Çünkü hayatımda bir milat diyebileceğim bir olay yaşandı.

10 Ocak 2024 yılında hayatımın en değerli varlığı, haklarını asla ödeyemeyeceğim canım annemi kaybettim. Acısı çok büyük oldu. Halen üzerimden atamadığım derin boşluklar var üzerimde. Bu derin boşluklarımı 25 Ocak’ta başladığım ve 2 Şubat’ta sonlanan Umre ziyaretimle doldurmaya çalıştım.

Bir insan annesini kaybettiğinde büyür derlerdi. Ne alakası var derdim. Çok alakası varmış. Kendimden öğrendim.

Umre ziyareti, Medine ve Ravza ziyaretleri ile başladık. İlk günden itibaren sabah, öğle, ikindi 5 vakit namaz kılmaya ibadet etmeye başladık.
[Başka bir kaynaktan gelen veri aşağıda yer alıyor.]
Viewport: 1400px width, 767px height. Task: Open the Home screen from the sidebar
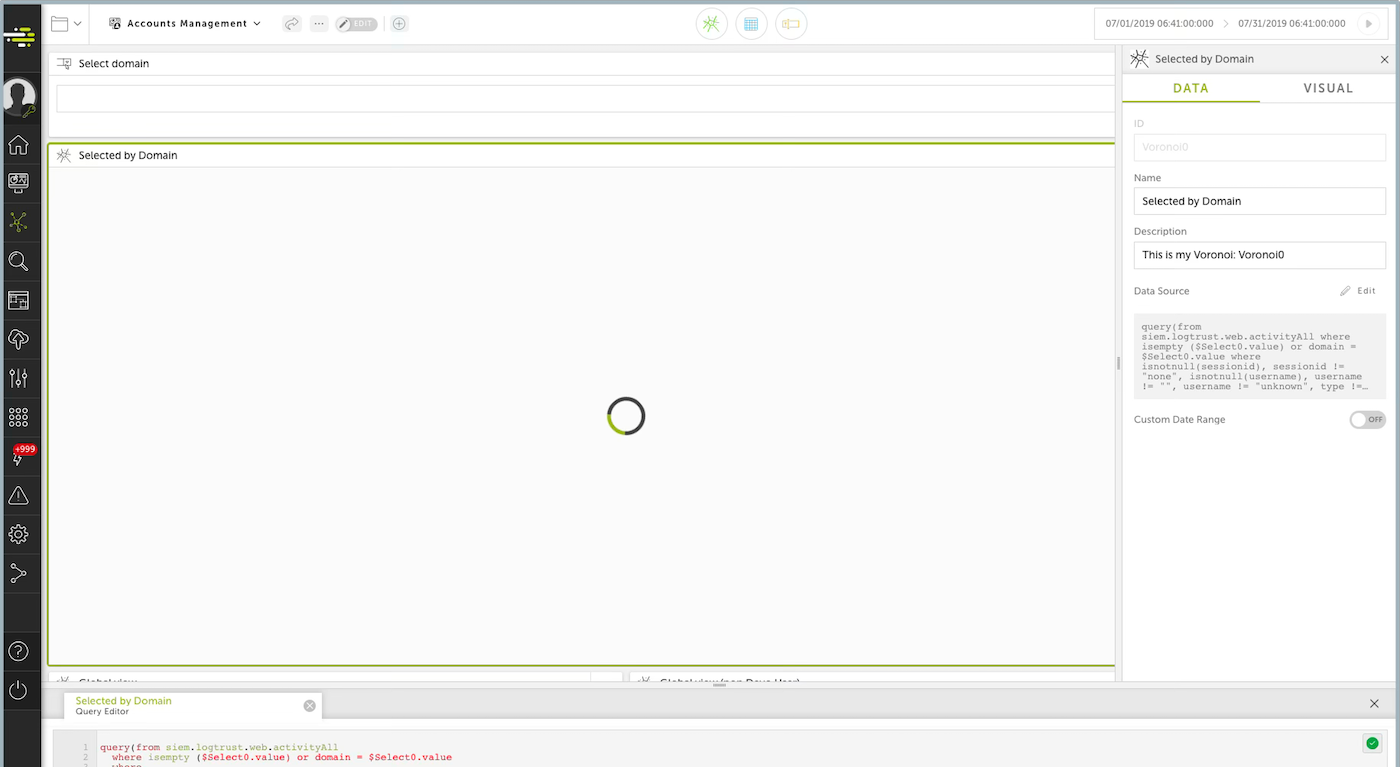(19, 145)
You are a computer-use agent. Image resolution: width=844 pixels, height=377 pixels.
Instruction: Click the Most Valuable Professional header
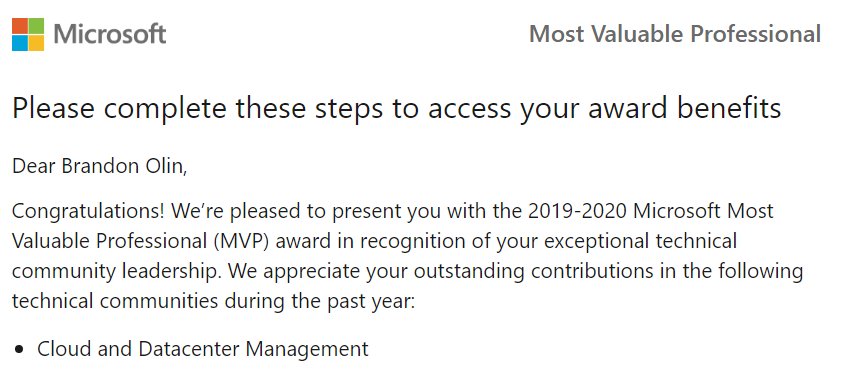click(675, 34)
Bu kutsal mekanlarda namaz kılmak akli ve manevi yönümü çok güçlendirmeye başladı. Büyük mutluluklar duymaya, hazlar almaya başladım. Beni yakın zamanda yaşadığım büyük acılardan kolayca sıyrılmama sebep oldu. Mekke ve Kâbe ziyaretlerim ve yine bu kutsal yapıların içerisinde yaşadığım duyguların tarifi imkansızdı.

Yıllarca kendi ülkemde camilerden uzak durdum, ancak burası insanı her gün ısrarla davet ediyordu. O mekanlarda vakit geçirmek için çağırıyordu. Harem içinde sırt üzeri yayılsan yatsan bile kimse sana gelip hey hemşerim günah, yatılır mı cami de uyunur mu? der kızar, bağırır. Burası bir ev edasıyla yatanı, uyuyanı, yayılanı bir ibadet o kadar rahat yapılıyor ki hiçbir baskı yok. Üzerimde kendime dert edebileceğim hiçbir şeyi yaşamadım. Soru soran yok, karışan yok, yargılayan yok.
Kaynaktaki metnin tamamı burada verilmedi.